EXTRACTED TEXT.
^^^^^^^^^^^^^^^^

Faculty
Scholarly Superstar
Bauer Professor Earns University’s Highest Faculty Honor
Wynne Chin, C. T. Bauer Professor of Decision and Information Sciences, was presented with the University of Houston’s highest faculty honor, the Esther Farfel Award, in 2022. The award, established in 1979, recognizes excellence in teaching, research and service.
C. T. Bauer Professor of Decision and Information Sciences Wynne Chin was presented with the University of Houston’s highest faculty honor, the Esther Farfel Award, in 2022. The award recognizes excellence in teaching, research and service, and Chin is just the second College of Business professor to receive the award since it was established in 1979.
“I am grateful to be bestowed this great honor,” Chin said. “The University of Houston has vast talent within its faculty ranks, so it truly is a humbling experience to receive this award.”
In his acceptance speech, Chin noted that he is the second faculty from the business college to receive this award and was grateful to “follow in the footsteps of the previous winner Jack Ivancevich (1988)”. In a full circle moment, Chin said “In fact, I believe it was Jack, as Provost, who approved the UH offer for me to come to Houston as a tenured Associate Professor 25 years ago.”

^^^^^^^^^^^^^^^^

RECORDS SUPPLIED.

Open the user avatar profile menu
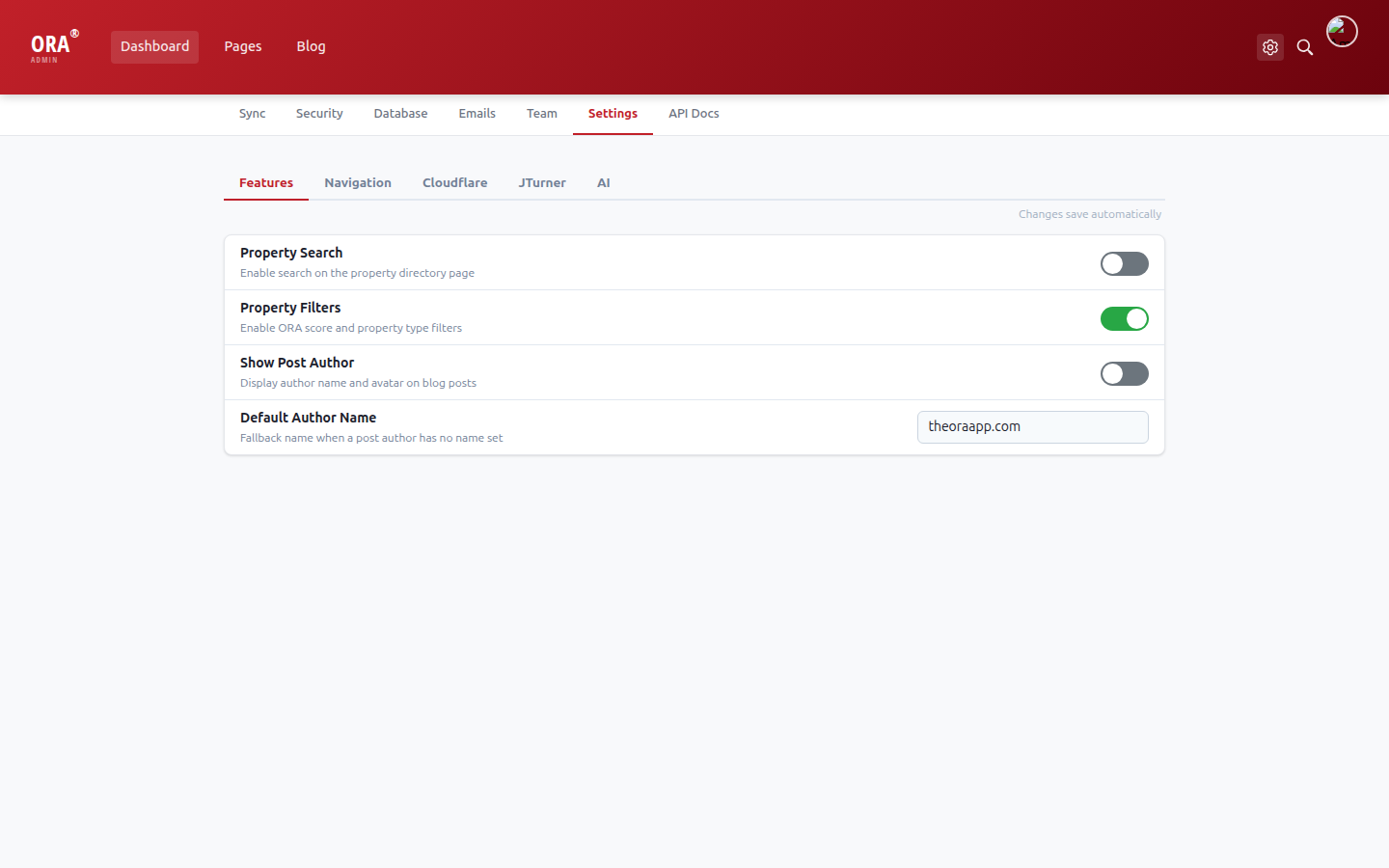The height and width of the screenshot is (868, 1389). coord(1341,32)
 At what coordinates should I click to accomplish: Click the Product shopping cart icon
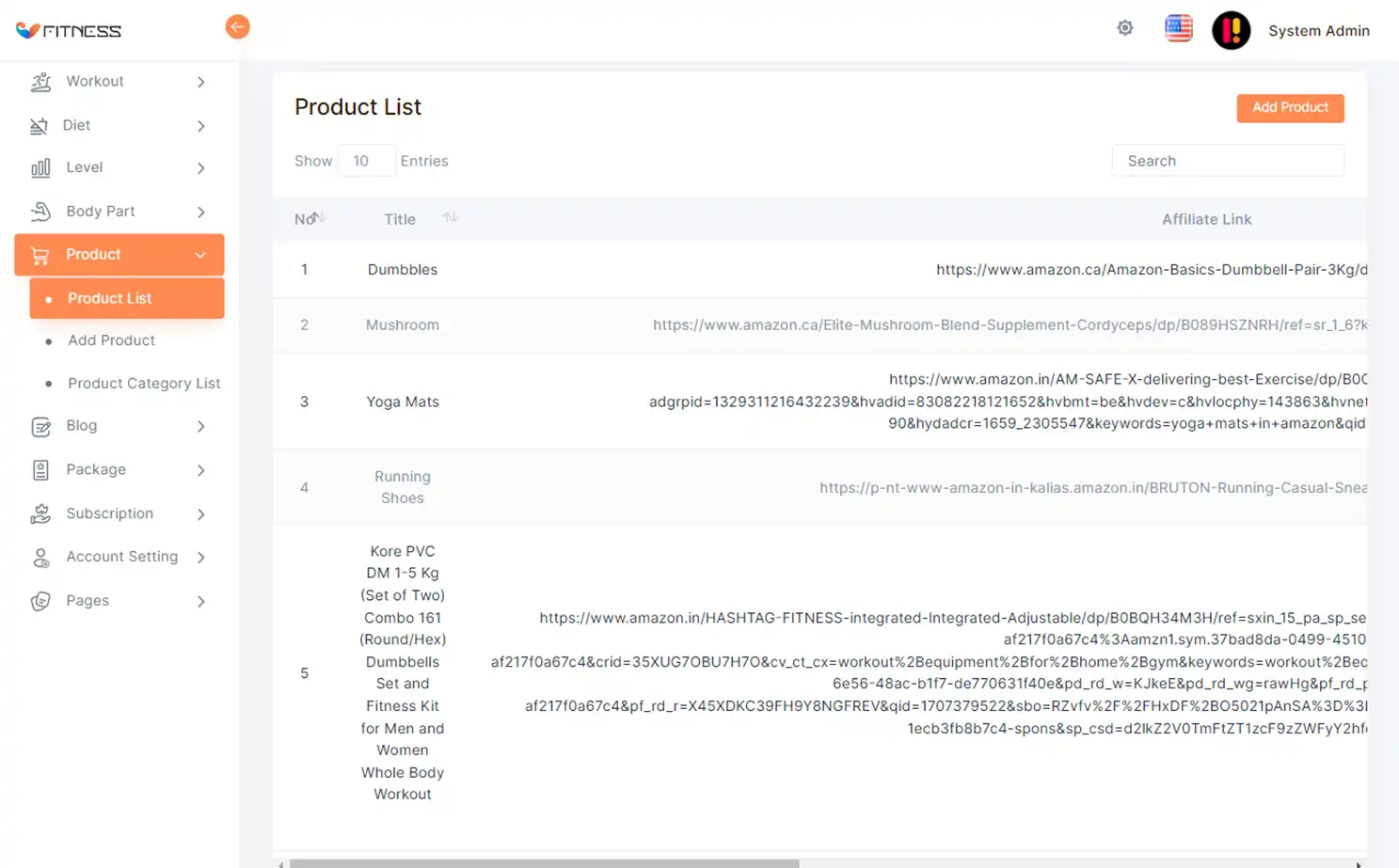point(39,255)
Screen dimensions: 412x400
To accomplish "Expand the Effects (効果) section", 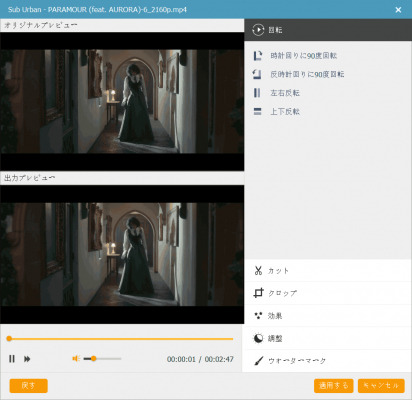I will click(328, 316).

^^^^^^^^^^^^^^^^

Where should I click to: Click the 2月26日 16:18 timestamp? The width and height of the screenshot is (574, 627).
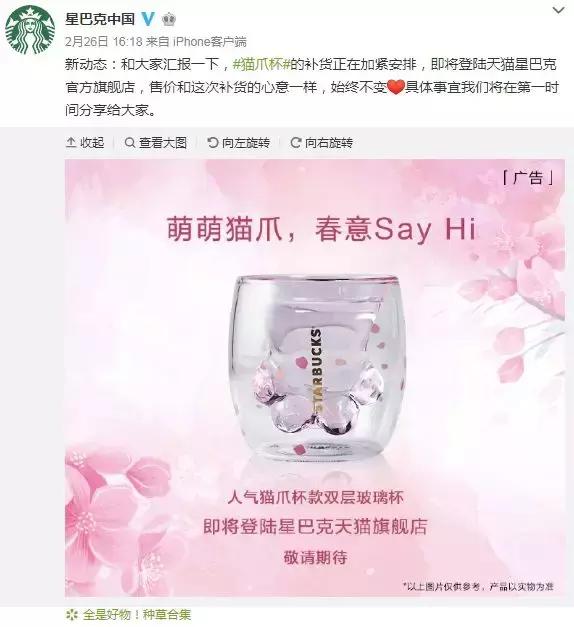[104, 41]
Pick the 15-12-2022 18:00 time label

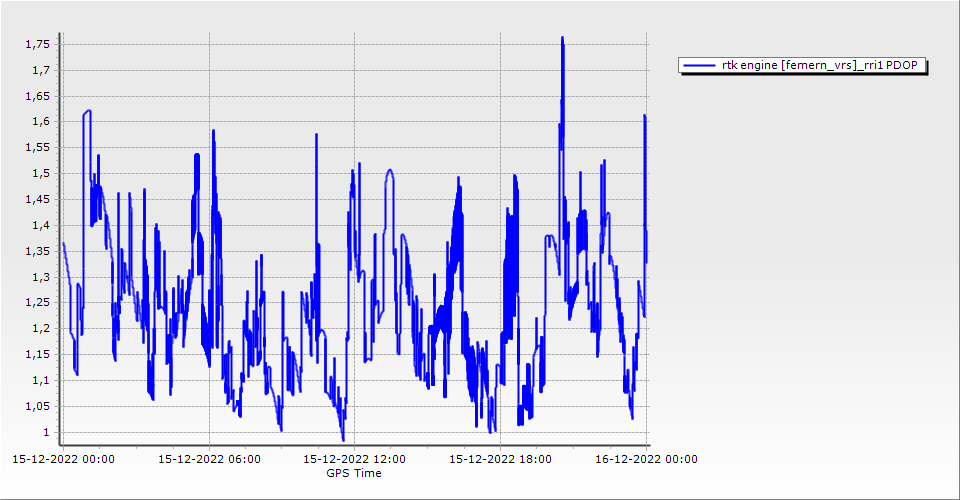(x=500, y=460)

^^^^^^^^^^^^^^^^

EXERCISES TO COMPLETE.
(1) List every four-digit year that appears in the article on Wynne Chin's Esther Farfel Award.
(2) Continue the article on Wynne Chin's Esther Farfel Award from its final paragraph.

RESPONSES IN ORDER.
(1) 2022, 1979, 1988

(2)
Chin’s prominence has been recognized in many areas throughout his career, but his approach is always to look for new ways to contribute.
“What does one do if you’ve established excellence in teaching, research, and service in your discipline? The answer is to go beyond,” he said. “So, I’m working on new projects to enhance teaching outside my discipline, research in other fields including Geoscience, Social Work, Education, and Entrepreneurship, and service at a national level to enhance better faculty governance."
Chin’s foundational research was innovating a groundbreaking modeling technique (Partial Least Squares, or PLS) which was adopted by researchers around the world.
He remains the fifth most cited UH professor with 82,000 career citations and is ranked third worldwide in first authored articles published in his discipline's top two journals - MISQ and ISR from 1990 through 2016. But Chin has achieved such prominence while also making outstanding contributions in the areas of teaching, mentoring and faculty governance.
What does one do if you’ve established excellence in teaching, research and service in your discipline? The answer is to go beyond.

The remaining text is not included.